■ **PARTS OF THE EXERCISE**
1. Using the guide on recording surgical videos, answer the following:
(a) What bitrate does it recommend for Full-HD footage?
(b) Who is best suited to serve as the dedicated camera operator?
(c) What are capsule endoscopes used to visualize?
2. List the titles of all the numbered steps in the guide on recording surgical videos.
3. Pick up the guide on recording surgical videos after its final sentence and continue writing it.
** STUDY TEXT follows **
How to Record High-Quality Surgical Videos in the Operating Room
When it comes to crafting educational videos, one thing stands out, video acquisition. The reason is clear, there’s no substitute for well-shot footage. No matter how skilled your editing, poor raw material results in lackluster content that goes unnoticed. Here, we’ll guide you through the process, with a focus on filming in the demanding setting of an operating room.
Step 1: Preparation is Key
Before hitting the record button, meticulous preparation is essential, especially in third-person filming scenarios. Ensure an unobstructed view of the surgical field, eliminating shadows and clutter. A clean operating area not only aids clarity but also professionalism. Maintain a centered frame on the surgical procedure and maintain sharp focus throughout the operation.
Step 2: Designate a Camera Operator
During surgery, the surgeon’s focus is solely on the procedure. Assign a dedicated camera operator to manage framing and focus adjustments. This role is best suited for an operating assistant who understands the surgical process and can intervene without disruption.
Step 3: Technical Specifications
For high-quality results, choose Full HD or 4K resolution with an MPEG-4 format and a 5 Mbps bitrate (for Full-HD). Proper input resolution preserves video quality and facilitates editing. If needed, reduce the bitrate during shooting to manage file size without compromising quality.
Step 4: Selecting the Right Equipment
The choice of equipment depends on the type of surgery. For minimally invasive procedures, medical devices like endoscopes or microscopes suffice.
Here are some commonly used endoscopes and microscopes for surgical purposes:
Rigid Endoscopes: Commonly used for orthopedic and laparoscopic procedures.
• Brands: Karl Storz, Stryker, Olympus
Flexible Endoscopes: Used for procedures requiring more flexibility, like gastroscopy.
• Brands: Olympus, Fujifilm, Pentax
Capsule Endoscopes: Used for visualizing the small intestine.
• Brand example: Given Imaging’s PillCam
Zeiss OPMI: Commonly used for neurosurgery, spine surgery, and ENT procedures.
Leica M530 OH6: Offers precise detail recognition and optimal view during surgeries, commonly used for neurosurgery.
Mitaka MM51: Used for microsurgical procedures due to its precise optics.
When considering equipment, ensure it’s compatible with any recording devices or systems you intend to use. If in doubt, always consult with the equipment manufacturer or supplier, and if possible, get a demonstration before purchase or use.
Step 5: Front Camera in Surgical Procedures
Using front-facing cameras in surgical procedures offers an unmatched, up-close view of the procedure, often from the surgeon’s perspective. They serve to bridge the gap between textbook learning and hands-on experience by offering an immersive visual experience.
** End of STUDY TEXT **
** DATASET ENTRIES follows **
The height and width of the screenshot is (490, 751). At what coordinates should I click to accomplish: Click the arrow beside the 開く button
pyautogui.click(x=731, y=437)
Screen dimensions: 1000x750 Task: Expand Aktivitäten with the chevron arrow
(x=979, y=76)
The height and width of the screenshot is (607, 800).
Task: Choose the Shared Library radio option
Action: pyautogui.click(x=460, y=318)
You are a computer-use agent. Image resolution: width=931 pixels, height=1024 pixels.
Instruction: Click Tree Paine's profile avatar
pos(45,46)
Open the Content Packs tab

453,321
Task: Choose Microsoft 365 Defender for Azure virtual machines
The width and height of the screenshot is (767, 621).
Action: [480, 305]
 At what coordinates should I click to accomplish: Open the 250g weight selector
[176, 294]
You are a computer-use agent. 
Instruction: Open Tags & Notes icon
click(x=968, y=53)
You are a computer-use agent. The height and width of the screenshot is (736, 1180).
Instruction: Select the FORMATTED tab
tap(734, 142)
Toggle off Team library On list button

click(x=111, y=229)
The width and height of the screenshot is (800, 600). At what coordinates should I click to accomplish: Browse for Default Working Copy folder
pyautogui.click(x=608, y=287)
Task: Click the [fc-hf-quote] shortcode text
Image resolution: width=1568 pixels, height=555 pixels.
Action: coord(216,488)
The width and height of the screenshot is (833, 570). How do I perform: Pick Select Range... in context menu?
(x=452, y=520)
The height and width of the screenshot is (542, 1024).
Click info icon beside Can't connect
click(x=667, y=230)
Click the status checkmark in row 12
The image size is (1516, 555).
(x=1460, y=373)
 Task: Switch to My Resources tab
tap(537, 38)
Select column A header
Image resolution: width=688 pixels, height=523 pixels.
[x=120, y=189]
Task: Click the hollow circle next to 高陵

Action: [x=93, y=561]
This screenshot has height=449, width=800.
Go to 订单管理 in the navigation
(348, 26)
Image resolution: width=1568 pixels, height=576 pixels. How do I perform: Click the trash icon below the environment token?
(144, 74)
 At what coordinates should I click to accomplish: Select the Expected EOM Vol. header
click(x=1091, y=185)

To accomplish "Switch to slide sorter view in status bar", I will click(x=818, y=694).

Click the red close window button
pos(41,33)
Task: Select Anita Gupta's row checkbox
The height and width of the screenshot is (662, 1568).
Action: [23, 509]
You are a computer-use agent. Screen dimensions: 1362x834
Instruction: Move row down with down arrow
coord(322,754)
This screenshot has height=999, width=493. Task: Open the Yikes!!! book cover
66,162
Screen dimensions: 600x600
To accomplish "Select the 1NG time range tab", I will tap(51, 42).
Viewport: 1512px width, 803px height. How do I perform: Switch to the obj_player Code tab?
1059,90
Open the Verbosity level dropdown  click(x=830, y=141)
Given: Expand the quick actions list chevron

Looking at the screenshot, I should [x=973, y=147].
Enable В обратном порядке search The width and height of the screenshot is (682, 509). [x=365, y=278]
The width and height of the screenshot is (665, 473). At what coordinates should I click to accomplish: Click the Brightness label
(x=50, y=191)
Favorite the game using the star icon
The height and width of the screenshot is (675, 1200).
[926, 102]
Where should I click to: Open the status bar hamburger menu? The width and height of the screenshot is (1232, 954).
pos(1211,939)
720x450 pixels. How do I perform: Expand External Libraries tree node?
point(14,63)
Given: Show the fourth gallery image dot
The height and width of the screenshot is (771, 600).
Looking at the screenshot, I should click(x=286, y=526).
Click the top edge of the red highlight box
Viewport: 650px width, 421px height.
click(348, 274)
** End of DATASET ENTRIES **
■ **ANSWERS FOR THIS EXERCISE**
1.
(a) 5 Mbps
(b) An operating assistant who understands the surgical process and can intervene without disruption
(c) The small intestine

2.
Step 1: Preparation is Key
Step 2: Designate a Camera Operator
Step 3: Technical Specifications
Step 4: Selecting the Right Equipment
Step 5: Front Camera in Surgical Procedures

3.
- Purpose: GoPros, especially the models designed for action capture, are useful for procedures where there’s a lot of movement. They offer stabilization, ensuring the capture remains smooth.
- Stability: Built-in stabilization ensures smooth footage even during dynamic procedures.
- Wide-Angle Lens: This helps in capturing a broad view of the operation field.
- Hands-free Operation: Once set, the GoPro can film without any intervention, allowing the surgeon to focus on the procedure.
- Battery Life: Ensure the device is fully charged or has a power backup to last the entire procedure.
- Sterilization: The camera and its mount should be covered with a sterile barrier to prevent contamination.
- Purpose: Exoscopes are designed specifically for surgeries, providing a magnified and illuminated view of the operation site. They are becoming an alternative to traditional microscopes in various surgical specialties.
- High-Quality Imaging: Exoscopes produce crisp, high-definition images with excellent depth perception.
- Zoom Capabilities: Surgeons can zoom in or out as needed without manually adjusting the equipment.
- Flexibility: They can be easily maneuvered, providing different angles and views.
- Setup: Proper setup is essential to ensure the exoscope’s position doesn’t hinder the surgical team.
- Sterilization: Given their close proximity to the surgical field, ensuring they are appropriately sterilized is paramount.
The choice between GoPros and exoscopes largely depends on the procedure, desired visual output, and available resources. However, incorporating either into surgical documentation enhances the educational value of the video, offering viewers an in-depth look at the procedure from a firsthand perspective.
Achieving excellence in educational video creation begins with top-notch video acquisition. By following these steps and considering your equipment carefully, you can ensure your educational content is both informative and engaging.